→ TASK BRIEF: Exclude the pictures. Transcribe exactly, and only, the lines from the one holding "Image resolution: width=941" to the end of the material below.

→ MATERIAL FOR THIS EXERCISE:
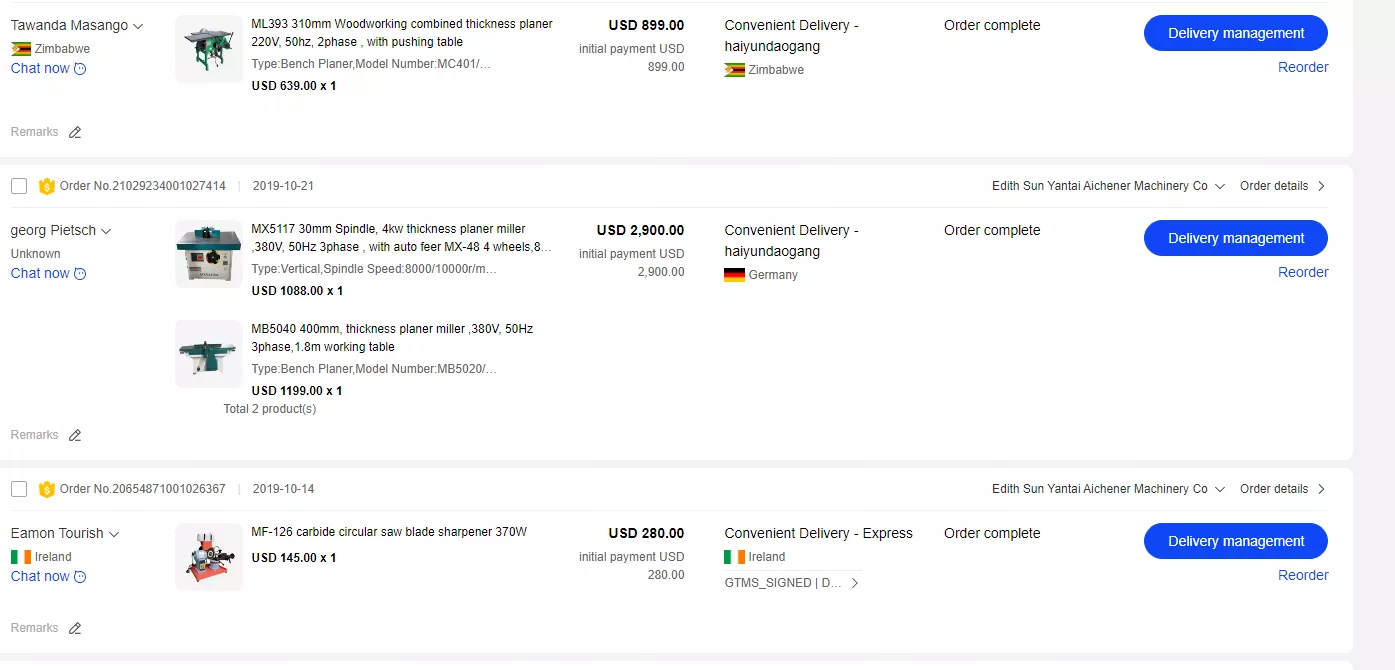
Task: Tick the checkbox for order No.20654871001026367
Action: click(19, 489)
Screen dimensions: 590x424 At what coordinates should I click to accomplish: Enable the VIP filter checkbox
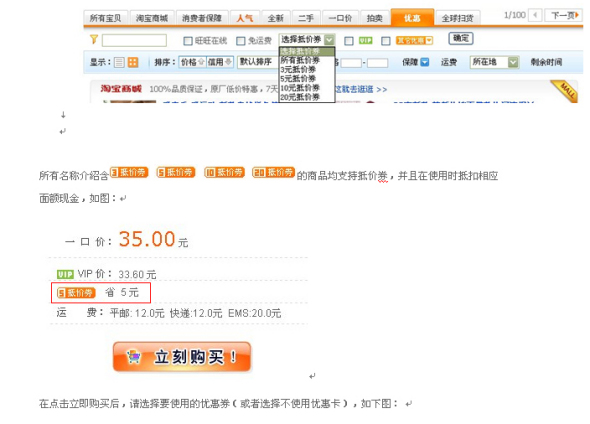click(x=349, y=41)
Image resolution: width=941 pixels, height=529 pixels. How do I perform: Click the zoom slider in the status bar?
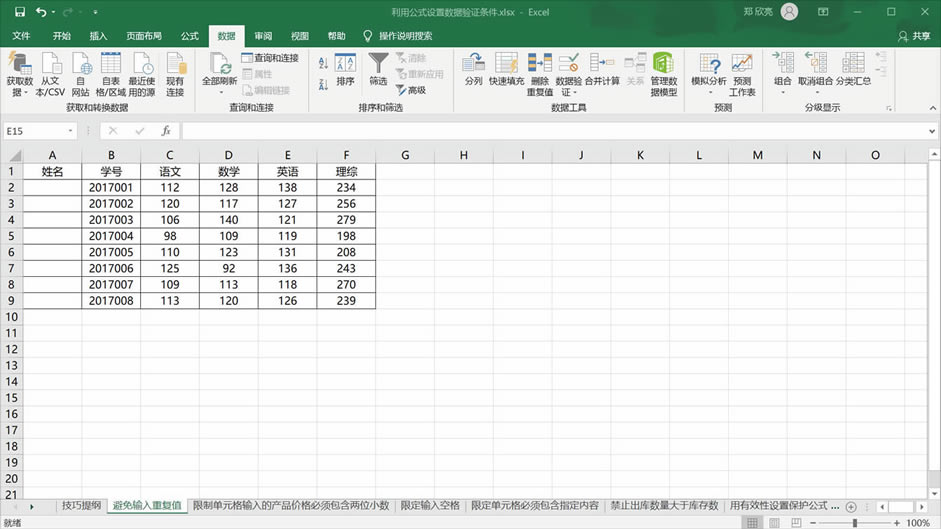coord(855,523)
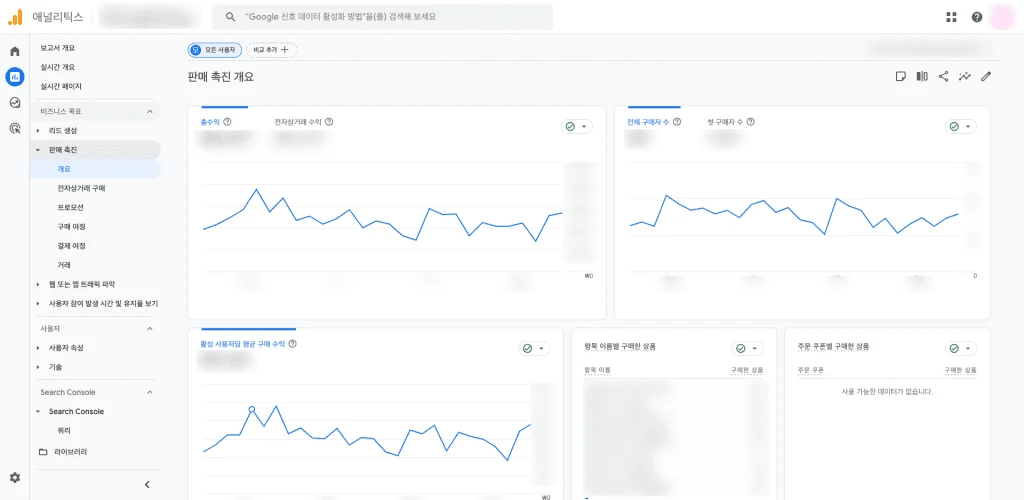Open the 주문 쿠폰별 구매한 상품 card dropdown
Screen dimensions: 1024x500
tap(960, 348)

→ ANSWER SECTION:
Image resolution: width=941 pixels, height=529 pixels. How do I perform: Click the zoom slider in the status bar?
coord(855,523)
Open the 주문 쿠폰별 구매한 상품 card dropdown
Screen dimensions: 1024x500
tap(960, 348)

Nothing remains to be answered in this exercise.